------ INPUT FOR THIS TASK
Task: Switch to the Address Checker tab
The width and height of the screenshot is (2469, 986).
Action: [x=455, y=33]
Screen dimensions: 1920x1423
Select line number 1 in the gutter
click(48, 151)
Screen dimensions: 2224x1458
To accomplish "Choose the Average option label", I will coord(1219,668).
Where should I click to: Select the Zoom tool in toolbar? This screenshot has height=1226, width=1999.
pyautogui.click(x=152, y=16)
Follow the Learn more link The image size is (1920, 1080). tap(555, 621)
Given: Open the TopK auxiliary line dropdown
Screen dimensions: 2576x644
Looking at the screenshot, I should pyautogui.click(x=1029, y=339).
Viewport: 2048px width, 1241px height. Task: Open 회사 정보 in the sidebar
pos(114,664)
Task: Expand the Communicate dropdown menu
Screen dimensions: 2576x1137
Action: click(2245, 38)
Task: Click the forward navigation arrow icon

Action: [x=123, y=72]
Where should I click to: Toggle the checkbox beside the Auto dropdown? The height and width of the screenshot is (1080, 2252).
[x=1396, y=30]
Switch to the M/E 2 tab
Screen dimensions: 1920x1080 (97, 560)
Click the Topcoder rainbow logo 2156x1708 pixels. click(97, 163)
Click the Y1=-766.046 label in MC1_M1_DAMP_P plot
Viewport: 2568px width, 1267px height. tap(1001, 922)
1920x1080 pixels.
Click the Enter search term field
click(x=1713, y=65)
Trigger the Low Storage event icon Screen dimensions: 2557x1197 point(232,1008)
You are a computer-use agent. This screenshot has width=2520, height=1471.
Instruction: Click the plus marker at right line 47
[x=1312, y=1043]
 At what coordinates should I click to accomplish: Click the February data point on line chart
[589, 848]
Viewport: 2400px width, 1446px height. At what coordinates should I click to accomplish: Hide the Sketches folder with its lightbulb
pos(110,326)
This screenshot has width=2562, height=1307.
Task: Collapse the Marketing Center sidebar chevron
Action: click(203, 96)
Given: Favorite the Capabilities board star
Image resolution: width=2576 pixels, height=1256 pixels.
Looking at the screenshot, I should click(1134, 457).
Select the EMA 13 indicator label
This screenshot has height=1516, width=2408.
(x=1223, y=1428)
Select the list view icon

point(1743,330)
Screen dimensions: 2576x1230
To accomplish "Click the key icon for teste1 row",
------------
» WORK REQUEST:
Repeat exactly, and only, the lines from the one containing "Select the EMA 13 indicator label" through the end of the material.

» SOLUTION FOR THIS EXERCISE:
Select the EMA 13 indicator label
This screenshot has height=1516, width=2408.
(x=1223, y=1428)
Select the list view icon

point(1743,330)
Screen dimensions: 2576x1230
To accomplish "Click the key icon for teste1 row",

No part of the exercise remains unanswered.